■ EXERCISE MATERIAL:
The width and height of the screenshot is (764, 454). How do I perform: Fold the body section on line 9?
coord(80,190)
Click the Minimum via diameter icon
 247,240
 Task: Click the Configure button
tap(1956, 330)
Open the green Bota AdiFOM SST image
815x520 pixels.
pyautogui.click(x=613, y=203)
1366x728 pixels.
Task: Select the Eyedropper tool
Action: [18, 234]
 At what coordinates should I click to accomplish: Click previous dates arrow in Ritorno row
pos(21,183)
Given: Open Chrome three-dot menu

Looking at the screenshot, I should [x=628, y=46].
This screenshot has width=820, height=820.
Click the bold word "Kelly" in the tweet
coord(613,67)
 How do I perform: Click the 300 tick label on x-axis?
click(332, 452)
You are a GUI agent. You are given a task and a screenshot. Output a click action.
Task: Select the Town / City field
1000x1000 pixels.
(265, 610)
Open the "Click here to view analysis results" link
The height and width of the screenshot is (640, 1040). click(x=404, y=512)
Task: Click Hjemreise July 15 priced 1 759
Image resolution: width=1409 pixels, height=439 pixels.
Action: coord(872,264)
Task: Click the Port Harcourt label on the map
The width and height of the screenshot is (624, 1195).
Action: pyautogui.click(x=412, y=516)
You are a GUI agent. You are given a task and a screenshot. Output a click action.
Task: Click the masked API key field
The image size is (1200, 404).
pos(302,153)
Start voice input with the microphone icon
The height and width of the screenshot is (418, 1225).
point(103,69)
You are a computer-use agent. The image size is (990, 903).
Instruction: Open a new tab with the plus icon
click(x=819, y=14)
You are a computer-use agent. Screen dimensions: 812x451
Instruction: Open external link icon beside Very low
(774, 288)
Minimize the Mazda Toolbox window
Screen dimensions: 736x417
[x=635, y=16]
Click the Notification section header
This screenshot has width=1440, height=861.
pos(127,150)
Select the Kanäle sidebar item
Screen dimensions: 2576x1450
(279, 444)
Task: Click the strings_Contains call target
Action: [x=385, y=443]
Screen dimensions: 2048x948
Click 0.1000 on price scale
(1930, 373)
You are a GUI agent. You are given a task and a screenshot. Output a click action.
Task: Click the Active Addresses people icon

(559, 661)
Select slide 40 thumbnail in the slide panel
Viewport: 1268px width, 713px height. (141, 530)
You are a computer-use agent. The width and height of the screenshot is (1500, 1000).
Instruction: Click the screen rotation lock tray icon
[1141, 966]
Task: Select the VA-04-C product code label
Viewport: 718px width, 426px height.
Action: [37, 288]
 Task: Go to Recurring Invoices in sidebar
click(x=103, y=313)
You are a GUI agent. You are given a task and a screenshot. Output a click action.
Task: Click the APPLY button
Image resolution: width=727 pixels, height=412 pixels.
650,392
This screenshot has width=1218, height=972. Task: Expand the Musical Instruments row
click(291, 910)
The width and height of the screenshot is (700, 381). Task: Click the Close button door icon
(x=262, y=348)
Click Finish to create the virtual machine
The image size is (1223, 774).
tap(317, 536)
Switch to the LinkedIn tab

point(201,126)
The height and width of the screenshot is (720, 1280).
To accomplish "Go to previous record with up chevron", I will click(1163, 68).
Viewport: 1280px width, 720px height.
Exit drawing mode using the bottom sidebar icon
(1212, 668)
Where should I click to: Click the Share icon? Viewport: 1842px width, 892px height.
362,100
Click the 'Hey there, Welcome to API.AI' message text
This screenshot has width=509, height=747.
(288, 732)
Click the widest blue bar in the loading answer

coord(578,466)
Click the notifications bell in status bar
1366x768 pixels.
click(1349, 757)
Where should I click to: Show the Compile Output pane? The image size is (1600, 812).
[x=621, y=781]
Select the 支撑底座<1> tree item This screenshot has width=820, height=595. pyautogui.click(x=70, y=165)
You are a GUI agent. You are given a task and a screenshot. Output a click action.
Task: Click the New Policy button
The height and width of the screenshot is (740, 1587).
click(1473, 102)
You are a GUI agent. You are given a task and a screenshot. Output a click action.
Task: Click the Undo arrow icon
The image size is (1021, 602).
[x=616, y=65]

■ EXERCISE INSTRUCTIONS: Please return the lines above that run from the line containing "Image resolution: width=727" to the line containing "Click Finish to create the virtual machine", inclusive, exactly and with no other lines.

■ RESPONSE:
Image resolution: width=727 pixels, height=412 pixels.
650,392
This screenshot has width=1218, height=972. Task: Expand the Musical Instruments row
click(291, 910)
The width and height of the screenshot is (700, 381). Task: Click the Close button door icon
(x=262, y=348)
Click Finish to create the virtual machine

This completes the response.